--- begin ---
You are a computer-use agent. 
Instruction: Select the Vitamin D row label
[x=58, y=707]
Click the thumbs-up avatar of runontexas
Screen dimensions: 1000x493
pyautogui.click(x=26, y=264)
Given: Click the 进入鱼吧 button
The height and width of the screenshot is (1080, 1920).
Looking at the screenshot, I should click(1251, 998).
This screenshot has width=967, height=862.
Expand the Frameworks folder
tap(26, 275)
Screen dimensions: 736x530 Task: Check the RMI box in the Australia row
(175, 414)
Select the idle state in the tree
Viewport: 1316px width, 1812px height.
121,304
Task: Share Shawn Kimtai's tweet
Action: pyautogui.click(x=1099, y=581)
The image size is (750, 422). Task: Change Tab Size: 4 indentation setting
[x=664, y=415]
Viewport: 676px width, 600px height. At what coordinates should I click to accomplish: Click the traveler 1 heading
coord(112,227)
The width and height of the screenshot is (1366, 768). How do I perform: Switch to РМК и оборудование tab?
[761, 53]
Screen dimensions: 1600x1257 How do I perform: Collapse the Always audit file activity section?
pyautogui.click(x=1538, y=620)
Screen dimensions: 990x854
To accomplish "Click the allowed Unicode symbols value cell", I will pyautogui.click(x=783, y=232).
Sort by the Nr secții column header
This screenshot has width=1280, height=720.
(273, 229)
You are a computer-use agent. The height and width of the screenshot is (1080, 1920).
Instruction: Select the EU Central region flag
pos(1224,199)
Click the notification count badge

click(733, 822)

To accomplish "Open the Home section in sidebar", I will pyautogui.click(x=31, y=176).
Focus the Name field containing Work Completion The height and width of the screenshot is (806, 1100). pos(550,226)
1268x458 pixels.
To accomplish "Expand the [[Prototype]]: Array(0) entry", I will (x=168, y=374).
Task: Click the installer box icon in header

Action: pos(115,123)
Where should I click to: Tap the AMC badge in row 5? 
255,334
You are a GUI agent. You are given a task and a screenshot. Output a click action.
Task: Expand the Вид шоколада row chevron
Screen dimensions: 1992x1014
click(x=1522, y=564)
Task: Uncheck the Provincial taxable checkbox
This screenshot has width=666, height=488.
--- end ---
What to produce → Copy everything from the line containing "The image size" down to the end of the data, including both of those lines, without changing anything.

Finished exercise →
The image size is (750, 422). Task: Change Tab Size: 4 indentation setting
[x=664, y=415]
Viewport: 676px width, 600px height. At what coordinates should I click to accomplish: Click the traveler 1 heading
coord(112,227)
The width and height of the screenshot is (1366, 768). How do I perform: Switch to РМК и оборудование tab?
[761, 53]
Screen dimensions: 1600x1257 How do I perform: Collapse the Always audit file activity section?
pyautogui.click(x=1538, y=620)
Screen dimensions: 990x854
To accomplish "Click the allowed Unicode symbols value cell", I will pyautogui.click(x=783, y=232).
Sort by the Nr secții column header
This screenshot has width=1280, height=720.
(273, 229)
You are a computer-use agent. The height and width of the screenshot is (1080, 1920).
Instruction: Select the EU Central region flag
pos(1224,199)
Click the notification count badge

click(733, 822)

To accomplish "Open the Home section in sidebar", I will pyautogui.click(x=31, y=176).
Focus the Name field containing Work Completion The height and width of the screenshot is (806, 1100). pos(550,226)
1268x458 pixels.
To accomplish "Expand the [[Prototype]]: Array(0) entry", I will (x=168, y=374).
Task: Click the installer box icon in header

Action: pos(115,123)
Where should I click to: Tap the AMC badge in row 5? 
255,334
You are a GUI agent. You are given a task and a screenshot. Output a click action.
Task: Expand the Вид шоколада row chevron
Screen dimensions: 1992x1014
click(x=1522, y=564)
Task: Uncheck the Provincial taxable checkbox
This screenshot has width=666, height=488.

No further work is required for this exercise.